Ormai è l’una, io mi sento come se fossi in attesa della fine del mondo, immagino come si senta mia madre e FINALMENTE ci chiamano, in uno degli stanzini claustrofobici per dirci che NON C’E’ NESSUN TROMBO, che ha solo del liquido nella protesi al ginocchio, che deve fare non una ma due punture di eparina per fluidificare il sangue, di andare a toglierlo dall’ortopedico.
Vorrei gridare, perché cazzo non lo fanno loro? Perché il pronto soccorso è sotto organico e organizzato come un film dell’orrore? Vorrei andare dal primario e prenderlo a schiaffi per insegnargli che i pazienti non sono numeri, vorrei andare dal presidente della regione e prenderlo a pugni, che se fanno pagare per gli esami e la gente in più deve aspettare mesi è chiaro che va a intasare i pronto soccorso, vorrei andare dal presidente del consiglio e dai parlamentari infilandogli una flebo all’acido muriatico nel culo, per come stanno riducendo la sanitò pubblica, vorrei fare tutto questo e vorrei menare quelli che dicono “ah della politica non me ne frega niente”, ecco questa è la politica, questo fa la politica..  ma sto zitto, VOGLIO SOLO ANDARMENE.
Dico solo, alla dottoressa che ci illustra la situazione: “e’ consapevole che siete sotto organico in maniera vergognosa?”. Lei che guarda lo schermo del pc, mentre scrive la diagnosi, lancia la stampa e intanto parla con noi, si volta, mi guarda negli occhi, con un’ espressione tra il teso e il cane bastonato mi risponde: “la prego, non me ne parli!”.
L’infermiera ci porta fuori, sposta mamma dal lettino a una sedia a rotelle, ci avvisa che ci accompagnerà fin all’ingresso e mi aiuterà a farla entrare in auto, che dovrò portare dove arrivano le ambulanze.
Mi sento alleggerito di 100 chili, usciamo, Dio! USCIAMO.
“Mamma vado un attimo in bagno”
Quando torno mia madre è sola sulla sedia a rotelle, vicino alla porta, l’infermiera è sparita.
“Ok mamma andiamo, mi arrangio da solo!”
“Ma ha detto di aspettarla!”
“Fanculo, io non aspetto più nessuno!”
Porto mia madre nell’atrio, corro fuori, recupero l’auto, pago il parcheggio alla macchinetta, che culo solo 5 euro per tutta la giornata, mi aspettavo un venti, porto la macchina all’ingresso ambulanze, rientro spingo mia madre all’auto, a fatica la faccio entrare in auto, spingo la sedia nell’atrio, si arrangino loro a riprenderla, ed esco. Due secondi sono in auto, parto, si torna a casa.

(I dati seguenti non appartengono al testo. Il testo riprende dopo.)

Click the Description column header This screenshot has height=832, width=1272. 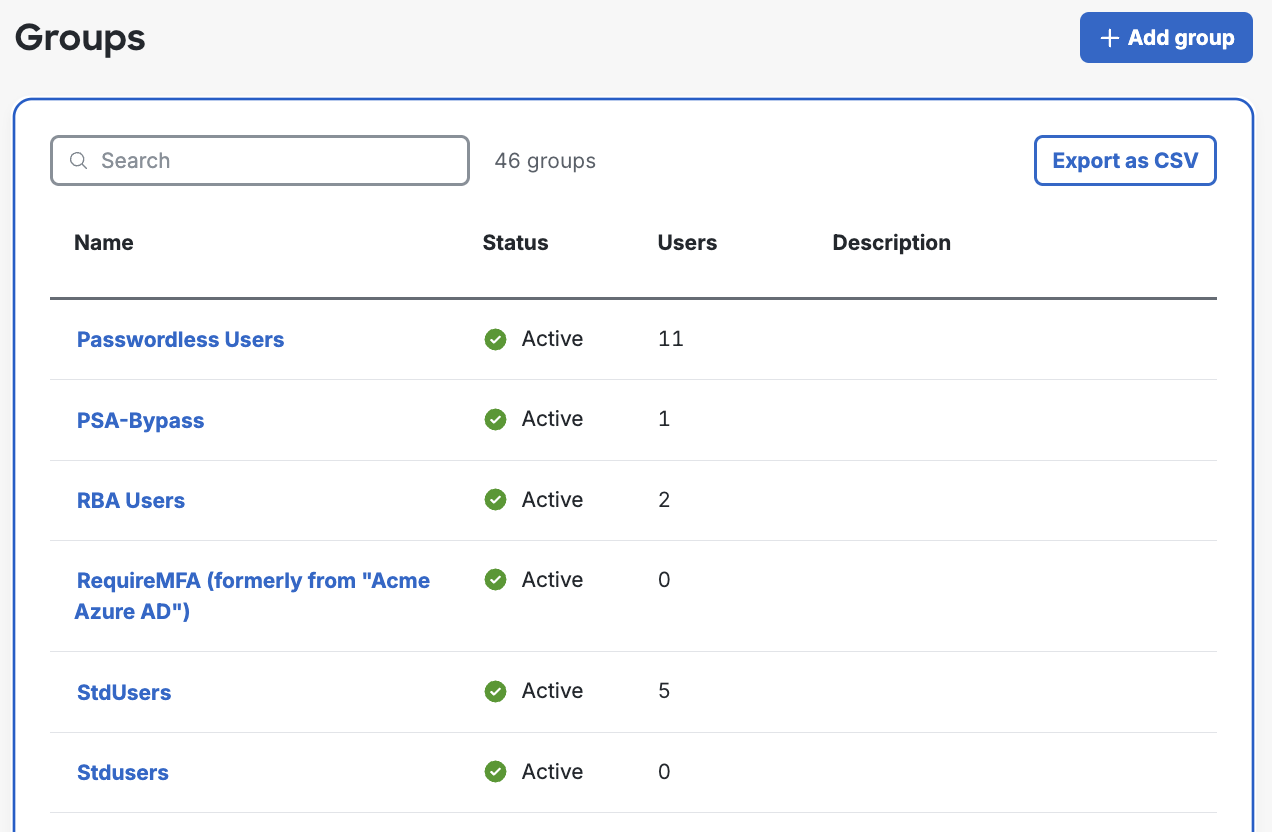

Si scoprirà poi che non era un liquido nel ginocchio, ma sangue, dovuto ad un ematoma interno, causato da chissà cosa, l’ortopedica poi gli ha fatto un bendaggio troppo stretto e la situazione è peggiorata, altro dottore altro ospedale, ma questa è un'altra storia, che fortunatamente si è conclusa bene, ma ci è voluto un mese.
Per adesso siamo in macchina, non parliamo, dico solo a mia madre che io ho fame e anche se è l’una passata io una pastina me la faccio e mia madre conviene che la mangerà pure lei, poi silenzio, intanto sto attento a non superare i limiti di velocità, o scatta la multa dell’autovelox, perché qui  da noi, usa così.